A Seattle nonprofit managed care plan has experienced the same rapid growth in high-tech medical imaging utilization as federal health insurance programs.
A Seattle nonprofit managed care plan has experienced the same rapid growth in high-tech medical imaging utilization as federal health insurance programs.
The 377,000-member Group Health Cooperative's per-beneficiary use of high-tech imaging more than doubled from 1997 to 2006, according to researchers from GHC's Center for Health Studies and the University of California, San Francisco. Their findings were based on an analysis of more than five million imaging studies.
Data from the managed care group's automated information system identified across-the-board growth for CT, MR, and ultrasound regardless of patient age or sex or the anatomic target for imaging, according to principal author Dr. Rebecca Smith-Bindman, an associate professor of radiology at UCSF.
The persistence of the growth pattern suggests the likelihood of inappropriate imaging even in a managed care environment that lacks the incentives for overutilization abuses that have been associated with Medicare and fee-for-service imaging.
"That suggests to me that some of the increase is not directly related to patient symptoms," she said in an interview with Diagnostic Imaging.
Overall, cross-sectional imaging performed at hospitals and clinics owned and operated by GHC rose from 260 to 478 exams per beneficiary in the 10-year period. MRI increased 26% per year, from 22 to 72 exams per 1000 beneficiaries. CT increased 14% per year, from 81 to 181 exams per 1000. Ultrasound increased 5% per year, from 157 to 225 exams per 1000.
Imaging costs during the 10-year period doubled to $433 annually per beneficiary, according to Smith-Bindman and coauthors Dr. Eric Larson, executive director of the Center for Health Studies, and Diana L. Miglioretti, Ph.D., an associate investigator at the center.
Higher costs were attributed mainly to CT and MR. At the beginning of the study period, about 50% of the imaging costs stemmed from cross-sectional imaging. At the end, that portion had increased to 70%.

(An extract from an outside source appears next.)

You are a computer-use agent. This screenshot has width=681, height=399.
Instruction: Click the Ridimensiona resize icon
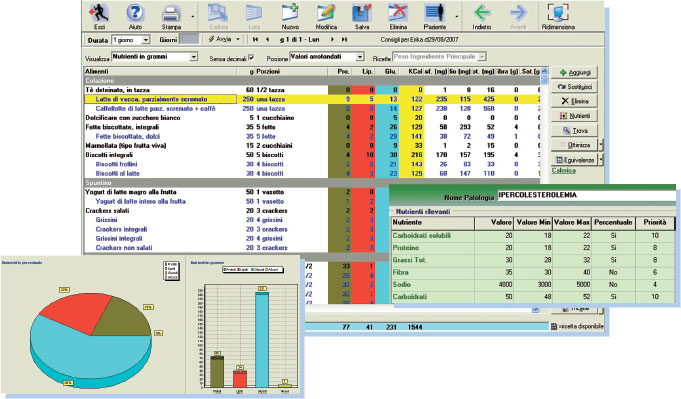pos(558,13)
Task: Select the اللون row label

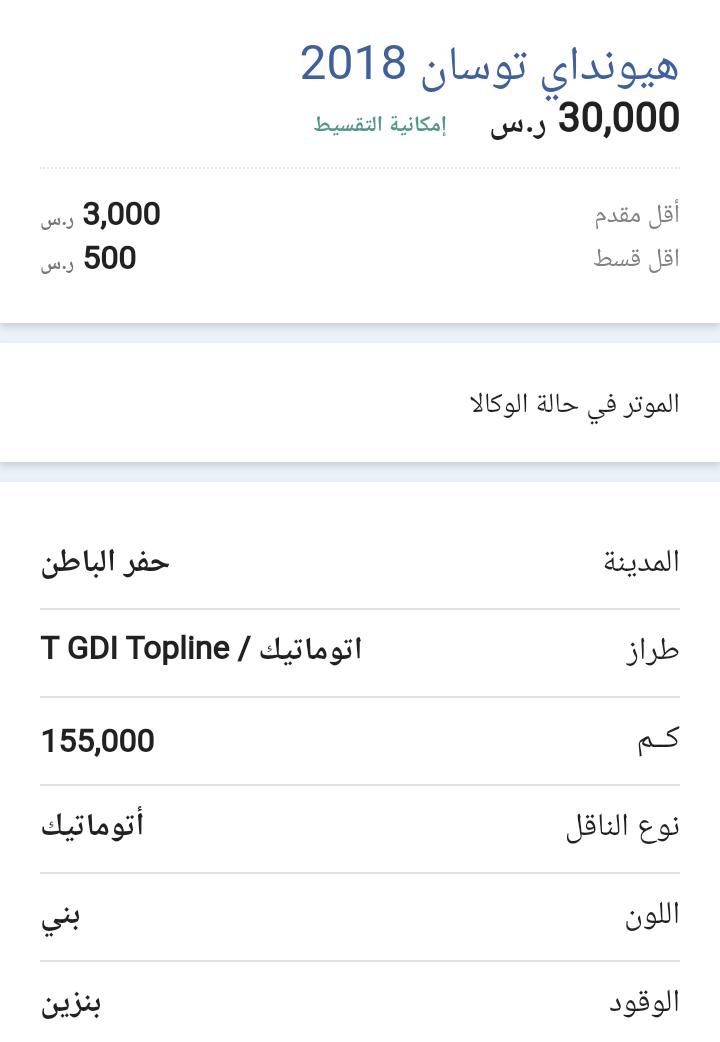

The growth rates were surprisingly consistent for CT and MR applications in the abdomen, central nervous system, spine, and chest. Total volumes varied for each application, but their growth rates were nearly identical, suggesting that some of the increases are not directly related to patient symptoms, Smith-Bindman said.
The study, published in the November/December issue of Health Affairs (2008;27[6]: 1491-1520), confirmed results of investigations by the Medicare Payment Advisory Commission and the Government Accountability Office. They showed that Medicare expenditures for outpatient imaging have increased at a double-digit annual rate since 2000.
Other findings in the Group Health Cooperative study confirmed long-standing suspicions about the additive nature of imaging technology. Investigators identified few instances of decreased utilization of a specific test accompanied by increased utilization of another exam designed to answer the same diagnostic question.
Smith-Bindman noted that chest CT can provide a better evaluation of pulmonary symptoms for suspected pulmonary emboli than standard chest x-rays and ventilation quantification nuclear scans, for example.
"We saw absolutely no decline in either chest x-rays or ventilation quantification nuclear scans concomitant with the increase in CT to rule out the possibility of pulmonary emboli," she said.
The study did not consider the effect of increased utilization on clinical outcomes, nor did it directly examine the clinical appropriateness of patient referrals for cross-sectional imaging. But the findings highlighted the need for guidelines to help physicians assess when specific imaging tests should be ordered, Smith-Bindman said.
The study offered separate sets of take-away messages for patients and physicians, she said. Patients should carefully consider the potential benefits and risks when their physician prescribes an imaging exam, and radiologists need to pursue more research that tests the clinical effectiveness of their work.
"We would rather have a decrease in unnecessary imaging and an increase in necessary imaging," she said. "It is incumbent on us to do the studies that demonstrate the value of what we do."